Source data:

↓↓↓

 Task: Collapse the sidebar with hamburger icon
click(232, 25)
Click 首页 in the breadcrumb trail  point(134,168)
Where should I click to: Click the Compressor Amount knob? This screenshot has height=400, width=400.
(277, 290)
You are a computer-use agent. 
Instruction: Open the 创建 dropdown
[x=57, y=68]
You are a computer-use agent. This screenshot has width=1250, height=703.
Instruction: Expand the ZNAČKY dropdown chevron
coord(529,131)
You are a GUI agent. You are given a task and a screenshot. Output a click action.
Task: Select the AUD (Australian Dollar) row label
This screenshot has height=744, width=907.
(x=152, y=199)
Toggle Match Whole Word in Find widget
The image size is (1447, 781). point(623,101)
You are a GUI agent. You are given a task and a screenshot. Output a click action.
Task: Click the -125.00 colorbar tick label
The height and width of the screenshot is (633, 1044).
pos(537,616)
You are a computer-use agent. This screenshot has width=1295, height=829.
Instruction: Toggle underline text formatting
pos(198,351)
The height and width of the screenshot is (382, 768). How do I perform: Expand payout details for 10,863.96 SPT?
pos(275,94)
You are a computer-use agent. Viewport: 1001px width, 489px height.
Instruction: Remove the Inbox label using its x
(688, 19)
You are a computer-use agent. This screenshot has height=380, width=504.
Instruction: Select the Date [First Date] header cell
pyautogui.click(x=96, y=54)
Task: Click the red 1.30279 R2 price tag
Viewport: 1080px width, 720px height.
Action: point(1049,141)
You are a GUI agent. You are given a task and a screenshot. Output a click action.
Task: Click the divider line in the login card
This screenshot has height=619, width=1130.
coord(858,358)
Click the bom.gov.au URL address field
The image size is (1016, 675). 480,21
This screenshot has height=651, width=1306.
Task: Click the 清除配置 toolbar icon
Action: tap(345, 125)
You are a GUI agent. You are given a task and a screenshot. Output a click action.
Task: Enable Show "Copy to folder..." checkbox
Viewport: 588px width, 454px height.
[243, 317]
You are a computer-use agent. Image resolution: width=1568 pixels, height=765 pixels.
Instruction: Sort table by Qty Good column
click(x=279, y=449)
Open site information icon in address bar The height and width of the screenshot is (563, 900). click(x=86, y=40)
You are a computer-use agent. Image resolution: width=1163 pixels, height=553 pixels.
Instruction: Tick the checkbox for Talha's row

↑↑↑

| Written task |
Repeat the stretch of the records above, from the line containing "has height=380, width=504." through the end of the records, word for word.

| Result for this task |
You are a computer-use agent. This screenshot has height=380, width=504.
Instruction: Select the Date [First Date] header cell
pyautogui.click(x=96, y=54)
Task: Click the red 1.30279 R2 price tag
Viewport: 1080px width, 720px height.
Action: point(1049,141)
You are a GUI agent. You are given a task and a screenshot. Output a click action.
Task: Click the divider line in the login card
This screenshot has height=619, width=1130.
coord(858,358)
Click the bom.gov.au URL address field
The image size is (1016, 675). 480,21
This screenshot has height=651, width=1306.
Task: Click the 清除配置 toolbar icon
Action: tap(345, 125)
You are a GUI agent. You are given a task and a screenshot. Output a click action.
Task: Enable Show "Copy to folder..." checkbox
Viewport: 588px width, 454px height.
[243, 317]
You are a computer-use agent. Image resolution: width=1568 pixels, height=765 pixels.
Instruction: Sort table by Qty Good column
click(x=279, y=449)
Open site information icon in address bar The height and width of the screenshot is (563, 900). click(x=86, y=40)
You are a computer-use agent. Image resolution: width=1163 pixels, height=553 pixels.
Instruction: Tick the checkbox for Talha's row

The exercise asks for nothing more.